Property taxes are based on the assessed value of a house. If the assessment appears inaccurate, then the house owner can file an appeal. Just over half the assessed value is taxed. The tax rate is based on the levy rate, in which schools, cities and counties receive the bulk for operational expenses.

Each of those taxing entities charges a certain percentage of the taxable evaluation. Quirmbach said the rollback that would apply to future taxes could go down to 46%, but it is still unclear what the taxable value will be. Quirmbach said when the tax base is growing faster than the taxing entities need for revenue, then the levy rate should be lower.

“To see what’s going to happen with your tax bill, that’s still a question that is in process,” Quirmbach said. “Talk to you local officials; property tax is a local tax. If you don’t think it’s appropriate to suspend anymore, tell them that they need to reduce the levy rate to offset the increase in the assessed valuation.”

When the tax rate goes up, the county and cities look at how much they need to function. Schools have a uniform levy rate, which is $5.40 per $1000 of table valuation. This rate is set by the state’s education formulas. Paying for K12 education is a combination of state aid and property tax.

Green said the state ranks 40th in the nation for property taxes, and to him that is unacceptable. The state House and Senate have differing bills on how to reform Iowa’s property tax.

Restructuring of state agencies

Republican Gov. Kim Reynolds also proposed legislation to restructure the state government, combining 37 executive-level cabinet agencies into 16, according to the Iowa Capital Dispatch. Dispatch also reported that Reynolds used pandemic relief funds to pay for consulting from an out-of-state company for the plan.

Wessel-Kroeschell said the 1,500-page plan did not receive a thorough analysis. In 2022, the Department of Public Health and the Department of Human Services were combined into one entity. Wessel-Kroeschell said while the director of the Department of Health and Human Services is a talented administrator, the department is now huge.

“There were problems with DHS in the beginning,” Wessel-Kroeschell said. “I am not sure putting more under one roof is the answer to solving our problems, especially without thorough analysis.”
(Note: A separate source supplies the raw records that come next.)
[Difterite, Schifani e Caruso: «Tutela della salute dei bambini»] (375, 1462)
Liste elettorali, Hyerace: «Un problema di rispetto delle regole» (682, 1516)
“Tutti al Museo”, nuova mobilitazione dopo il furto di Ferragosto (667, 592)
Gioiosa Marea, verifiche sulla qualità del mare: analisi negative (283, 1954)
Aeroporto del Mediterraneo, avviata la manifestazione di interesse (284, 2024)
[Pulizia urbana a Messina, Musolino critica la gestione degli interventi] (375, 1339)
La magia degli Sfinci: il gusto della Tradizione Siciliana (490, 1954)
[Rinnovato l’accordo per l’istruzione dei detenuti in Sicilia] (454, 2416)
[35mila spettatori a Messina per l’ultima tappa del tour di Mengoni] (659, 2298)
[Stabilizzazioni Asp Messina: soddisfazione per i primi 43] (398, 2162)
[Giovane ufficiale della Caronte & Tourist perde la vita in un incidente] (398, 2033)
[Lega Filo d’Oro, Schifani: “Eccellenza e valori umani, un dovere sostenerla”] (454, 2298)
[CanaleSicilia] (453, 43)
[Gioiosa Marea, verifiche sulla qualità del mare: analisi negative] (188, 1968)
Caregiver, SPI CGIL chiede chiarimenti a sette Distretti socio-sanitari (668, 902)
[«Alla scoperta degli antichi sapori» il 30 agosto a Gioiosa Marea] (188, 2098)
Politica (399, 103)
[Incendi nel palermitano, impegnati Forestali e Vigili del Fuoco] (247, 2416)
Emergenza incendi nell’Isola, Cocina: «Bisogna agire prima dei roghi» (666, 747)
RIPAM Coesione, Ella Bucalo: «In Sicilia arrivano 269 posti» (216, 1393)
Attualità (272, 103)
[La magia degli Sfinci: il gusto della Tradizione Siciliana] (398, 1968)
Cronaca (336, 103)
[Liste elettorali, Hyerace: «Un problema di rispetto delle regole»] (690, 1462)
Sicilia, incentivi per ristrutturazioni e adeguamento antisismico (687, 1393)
As a general principle, Quirmbach said a review of departments is appropriate, but he does not think this review incorporated enough public involvement to properly meet the needs of the public.

“You should have been doing this over at least a five-year, maybe 10-year period,” Quirmbach said. “Instead, it is all being jammed through at once. There’s a lot more power concentrated in the governor’s office, that’s for sure, and a lot of people think that is the main point of it [the restructure].”

Green said if the federal government can function with 13 cabinets, then the state can operate with 16 directors.

“This didn’t just happen overnight, there was a lot of work during the offseason to make sure this realignment is going to save the taxpayers $200 million,” Green said. “So I am really proud of the governor on this.”